## Work instruction:
Print this span of the material below exactly: the line with "role value string", the line with "Given: Open the", and every line between them, but nothing else.

.....

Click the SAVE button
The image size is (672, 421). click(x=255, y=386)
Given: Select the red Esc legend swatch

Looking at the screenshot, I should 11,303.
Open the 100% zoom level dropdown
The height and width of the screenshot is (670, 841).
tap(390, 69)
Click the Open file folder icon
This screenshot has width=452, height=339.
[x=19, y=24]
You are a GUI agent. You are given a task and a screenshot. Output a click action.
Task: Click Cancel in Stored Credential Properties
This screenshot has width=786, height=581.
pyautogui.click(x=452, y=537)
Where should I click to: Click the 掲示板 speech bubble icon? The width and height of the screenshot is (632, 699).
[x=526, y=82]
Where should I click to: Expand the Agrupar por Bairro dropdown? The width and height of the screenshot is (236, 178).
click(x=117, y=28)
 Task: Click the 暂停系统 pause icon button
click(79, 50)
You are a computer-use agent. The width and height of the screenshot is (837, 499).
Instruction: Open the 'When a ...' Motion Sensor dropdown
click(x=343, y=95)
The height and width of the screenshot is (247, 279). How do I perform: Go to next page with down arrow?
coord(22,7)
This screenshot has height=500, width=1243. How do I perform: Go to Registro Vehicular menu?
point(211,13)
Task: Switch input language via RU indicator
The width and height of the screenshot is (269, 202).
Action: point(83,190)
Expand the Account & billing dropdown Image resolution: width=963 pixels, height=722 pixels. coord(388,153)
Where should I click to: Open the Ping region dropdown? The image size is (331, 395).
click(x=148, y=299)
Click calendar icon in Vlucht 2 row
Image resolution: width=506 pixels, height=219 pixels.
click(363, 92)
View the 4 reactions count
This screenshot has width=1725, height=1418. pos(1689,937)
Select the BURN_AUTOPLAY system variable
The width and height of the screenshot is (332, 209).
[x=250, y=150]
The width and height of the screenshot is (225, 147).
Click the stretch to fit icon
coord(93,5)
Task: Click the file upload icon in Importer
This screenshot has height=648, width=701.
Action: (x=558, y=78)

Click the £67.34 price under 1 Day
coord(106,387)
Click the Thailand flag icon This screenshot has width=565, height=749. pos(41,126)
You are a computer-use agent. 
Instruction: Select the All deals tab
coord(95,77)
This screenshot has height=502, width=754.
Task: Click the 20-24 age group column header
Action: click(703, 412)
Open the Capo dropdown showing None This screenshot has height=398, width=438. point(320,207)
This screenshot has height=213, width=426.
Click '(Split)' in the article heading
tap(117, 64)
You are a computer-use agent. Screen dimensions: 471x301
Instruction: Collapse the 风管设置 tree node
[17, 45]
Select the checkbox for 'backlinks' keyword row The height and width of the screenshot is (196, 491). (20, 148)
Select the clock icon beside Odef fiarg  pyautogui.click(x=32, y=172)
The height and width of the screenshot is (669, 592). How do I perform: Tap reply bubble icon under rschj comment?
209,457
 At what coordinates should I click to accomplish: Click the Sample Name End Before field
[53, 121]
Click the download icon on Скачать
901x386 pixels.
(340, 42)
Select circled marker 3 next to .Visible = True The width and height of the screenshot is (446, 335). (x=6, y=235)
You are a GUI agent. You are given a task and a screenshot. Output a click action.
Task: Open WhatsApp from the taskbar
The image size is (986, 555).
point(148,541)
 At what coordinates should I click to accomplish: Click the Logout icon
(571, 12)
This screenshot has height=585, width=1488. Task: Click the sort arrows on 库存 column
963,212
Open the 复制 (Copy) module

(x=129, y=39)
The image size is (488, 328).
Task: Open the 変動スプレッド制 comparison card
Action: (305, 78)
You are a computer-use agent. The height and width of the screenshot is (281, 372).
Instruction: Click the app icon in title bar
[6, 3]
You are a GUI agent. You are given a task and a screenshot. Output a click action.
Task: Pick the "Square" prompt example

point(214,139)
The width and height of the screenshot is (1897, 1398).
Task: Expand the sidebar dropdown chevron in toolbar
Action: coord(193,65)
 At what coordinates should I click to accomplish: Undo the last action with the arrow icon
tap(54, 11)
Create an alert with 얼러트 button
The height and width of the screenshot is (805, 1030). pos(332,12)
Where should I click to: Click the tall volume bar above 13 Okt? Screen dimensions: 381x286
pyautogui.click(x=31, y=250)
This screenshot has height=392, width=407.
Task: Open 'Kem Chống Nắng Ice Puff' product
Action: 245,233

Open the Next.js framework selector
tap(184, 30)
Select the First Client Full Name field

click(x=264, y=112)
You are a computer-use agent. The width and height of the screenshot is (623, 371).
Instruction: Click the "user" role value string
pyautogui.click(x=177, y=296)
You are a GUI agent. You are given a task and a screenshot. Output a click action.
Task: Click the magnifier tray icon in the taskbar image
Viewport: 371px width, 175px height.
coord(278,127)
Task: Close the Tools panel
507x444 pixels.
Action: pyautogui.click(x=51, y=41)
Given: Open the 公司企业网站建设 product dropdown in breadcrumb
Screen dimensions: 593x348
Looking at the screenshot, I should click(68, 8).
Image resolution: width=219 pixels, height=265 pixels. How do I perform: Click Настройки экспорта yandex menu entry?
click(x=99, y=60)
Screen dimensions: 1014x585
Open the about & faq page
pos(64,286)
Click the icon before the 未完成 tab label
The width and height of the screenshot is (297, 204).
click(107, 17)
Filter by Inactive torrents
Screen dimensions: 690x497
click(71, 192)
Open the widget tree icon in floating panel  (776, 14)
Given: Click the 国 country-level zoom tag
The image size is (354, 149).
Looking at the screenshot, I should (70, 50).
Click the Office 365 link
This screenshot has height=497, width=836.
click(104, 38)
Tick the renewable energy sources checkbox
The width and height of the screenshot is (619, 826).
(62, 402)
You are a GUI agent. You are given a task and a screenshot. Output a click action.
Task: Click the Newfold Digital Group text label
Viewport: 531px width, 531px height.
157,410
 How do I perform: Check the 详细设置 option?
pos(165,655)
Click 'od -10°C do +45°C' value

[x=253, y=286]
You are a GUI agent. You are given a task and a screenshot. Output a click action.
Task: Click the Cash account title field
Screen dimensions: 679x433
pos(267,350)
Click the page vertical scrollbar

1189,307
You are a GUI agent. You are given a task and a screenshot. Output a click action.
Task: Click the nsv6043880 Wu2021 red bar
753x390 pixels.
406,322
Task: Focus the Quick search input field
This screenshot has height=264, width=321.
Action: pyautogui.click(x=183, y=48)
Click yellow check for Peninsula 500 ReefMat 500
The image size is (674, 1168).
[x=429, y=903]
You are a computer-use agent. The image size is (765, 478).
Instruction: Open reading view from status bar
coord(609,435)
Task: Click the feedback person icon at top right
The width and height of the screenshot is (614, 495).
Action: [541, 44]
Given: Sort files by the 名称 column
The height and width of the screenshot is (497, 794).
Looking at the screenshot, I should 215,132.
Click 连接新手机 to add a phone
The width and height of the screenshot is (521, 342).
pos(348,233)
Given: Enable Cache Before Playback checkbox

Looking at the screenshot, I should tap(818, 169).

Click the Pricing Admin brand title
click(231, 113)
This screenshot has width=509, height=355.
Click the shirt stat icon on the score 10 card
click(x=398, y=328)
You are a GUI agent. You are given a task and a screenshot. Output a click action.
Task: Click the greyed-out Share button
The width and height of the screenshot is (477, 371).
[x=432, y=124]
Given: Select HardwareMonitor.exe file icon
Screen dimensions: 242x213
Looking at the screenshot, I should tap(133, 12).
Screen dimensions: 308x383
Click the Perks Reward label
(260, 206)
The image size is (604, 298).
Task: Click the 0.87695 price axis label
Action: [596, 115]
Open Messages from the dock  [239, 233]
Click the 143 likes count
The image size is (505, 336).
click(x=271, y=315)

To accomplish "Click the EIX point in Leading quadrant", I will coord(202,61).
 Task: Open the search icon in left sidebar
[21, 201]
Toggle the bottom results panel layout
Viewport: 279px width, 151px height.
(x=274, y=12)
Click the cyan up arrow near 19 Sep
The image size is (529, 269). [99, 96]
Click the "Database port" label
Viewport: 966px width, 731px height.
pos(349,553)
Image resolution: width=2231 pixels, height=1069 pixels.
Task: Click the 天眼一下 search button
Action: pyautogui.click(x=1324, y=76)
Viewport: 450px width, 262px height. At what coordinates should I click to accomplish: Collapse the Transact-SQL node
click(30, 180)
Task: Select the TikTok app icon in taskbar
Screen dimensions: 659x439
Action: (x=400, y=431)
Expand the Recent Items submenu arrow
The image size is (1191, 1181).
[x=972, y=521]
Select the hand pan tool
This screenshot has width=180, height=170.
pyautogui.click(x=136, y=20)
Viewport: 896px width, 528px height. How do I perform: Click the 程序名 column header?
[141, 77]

.....

## Solved exercise:
Instruction: Click the "user" role value string
pyautogui.click(x=177, y=296)
You are a GUI agent. You are given a task and a screenshot. Output a click action.
Task: Click the magnifier tray icon in the taskbar image
Viewport: 371px width, 175px height.
coord(278,127)
Task: Close the Tools panel
507x444 pixels.
Action: pyautogui.click(x=51, y=41)
Given: Open the 公司企业网站建设 product dropdown in breadcrumb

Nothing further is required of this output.